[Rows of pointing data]

···

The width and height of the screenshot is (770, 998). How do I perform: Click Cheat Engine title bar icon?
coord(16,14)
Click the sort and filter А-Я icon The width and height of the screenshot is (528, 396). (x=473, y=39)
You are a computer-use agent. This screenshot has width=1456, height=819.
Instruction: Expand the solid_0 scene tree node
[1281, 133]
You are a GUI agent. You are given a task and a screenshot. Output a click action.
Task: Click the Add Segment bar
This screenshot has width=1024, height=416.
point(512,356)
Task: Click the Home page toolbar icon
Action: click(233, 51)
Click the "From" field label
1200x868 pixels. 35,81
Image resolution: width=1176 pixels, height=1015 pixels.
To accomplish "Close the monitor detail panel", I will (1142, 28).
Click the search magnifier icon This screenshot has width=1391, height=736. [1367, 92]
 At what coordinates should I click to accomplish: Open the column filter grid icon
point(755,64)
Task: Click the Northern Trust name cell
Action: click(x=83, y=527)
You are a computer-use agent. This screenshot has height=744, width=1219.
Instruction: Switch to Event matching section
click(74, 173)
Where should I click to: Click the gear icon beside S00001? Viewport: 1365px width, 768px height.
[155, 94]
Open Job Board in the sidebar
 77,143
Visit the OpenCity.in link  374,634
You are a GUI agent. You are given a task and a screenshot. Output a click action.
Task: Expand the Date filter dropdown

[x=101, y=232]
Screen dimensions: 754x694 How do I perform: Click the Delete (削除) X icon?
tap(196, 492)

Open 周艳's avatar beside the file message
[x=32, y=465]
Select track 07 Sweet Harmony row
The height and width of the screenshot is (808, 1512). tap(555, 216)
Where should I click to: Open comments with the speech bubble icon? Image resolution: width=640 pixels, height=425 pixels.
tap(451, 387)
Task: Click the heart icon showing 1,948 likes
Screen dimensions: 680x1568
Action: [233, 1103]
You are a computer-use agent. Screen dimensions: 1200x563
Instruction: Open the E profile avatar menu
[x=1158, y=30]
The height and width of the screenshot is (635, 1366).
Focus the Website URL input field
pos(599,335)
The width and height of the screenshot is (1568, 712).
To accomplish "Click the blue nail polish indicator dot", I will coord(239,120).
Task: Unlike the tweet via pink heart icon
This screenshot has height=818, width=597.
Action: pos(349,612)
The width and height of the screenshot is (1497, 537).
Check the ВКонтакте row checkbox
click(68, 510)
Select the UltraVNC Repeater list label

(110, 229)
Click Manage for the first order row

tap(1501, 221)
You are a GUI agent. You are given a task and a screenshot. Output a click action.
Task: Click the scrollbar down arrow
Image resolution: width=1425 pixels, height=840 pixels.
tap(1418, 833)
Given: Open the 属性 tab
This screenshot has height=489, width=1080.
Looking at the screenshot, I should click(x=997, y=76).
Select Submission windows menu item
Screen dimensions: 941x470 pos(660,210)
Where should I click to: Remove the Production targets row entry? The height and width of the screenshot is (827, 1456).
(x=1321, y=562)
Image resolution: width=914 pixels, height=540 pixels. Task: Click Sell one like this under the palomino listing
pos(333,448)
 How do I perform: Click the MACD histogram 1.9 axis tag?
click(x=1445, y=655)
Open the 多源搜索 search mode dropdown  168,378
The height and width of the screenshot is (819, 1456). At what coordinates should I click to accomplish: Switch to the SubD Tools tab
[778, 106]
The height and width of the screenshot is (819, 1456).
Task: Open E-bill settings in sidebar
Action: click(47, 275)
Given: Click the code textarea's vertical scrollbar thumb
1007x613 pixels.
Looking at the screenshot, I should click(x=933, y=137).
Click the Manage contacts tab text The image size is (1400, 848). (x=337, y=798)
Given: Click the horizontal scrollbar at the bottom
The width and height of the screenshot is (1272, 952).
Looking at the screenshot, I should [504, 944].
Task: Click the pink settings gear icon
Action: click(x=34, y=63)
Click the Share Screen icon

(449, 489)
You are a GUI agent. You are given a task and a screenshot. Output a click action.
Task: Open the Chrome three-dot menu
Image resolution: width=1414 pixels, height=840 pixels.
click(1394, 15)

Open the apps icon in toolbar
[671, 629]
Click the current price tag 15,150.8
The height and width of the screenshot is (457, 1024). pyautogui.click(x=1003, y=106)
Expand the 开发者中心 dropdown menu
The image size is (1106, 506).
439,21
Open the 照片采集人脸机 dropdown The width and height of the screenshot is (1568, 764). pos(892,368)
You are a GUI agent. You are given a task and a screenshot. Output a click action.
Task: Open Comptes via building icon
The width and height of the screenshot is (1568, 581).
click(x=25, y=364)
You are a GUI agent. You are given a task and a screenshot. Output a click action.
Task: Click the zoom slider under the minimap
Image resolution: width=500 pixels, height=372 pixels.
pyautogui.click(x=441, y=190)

···

#### [WORK INSTRUCTIONS]
Please list every line in the items above that contains the string "Manage", matching its case exactly.

#### [TASK RESPONSE]
Click Manage for the first order row
Click the Manage contacts tab text The image size is (1400, 848). (x=337, y=798)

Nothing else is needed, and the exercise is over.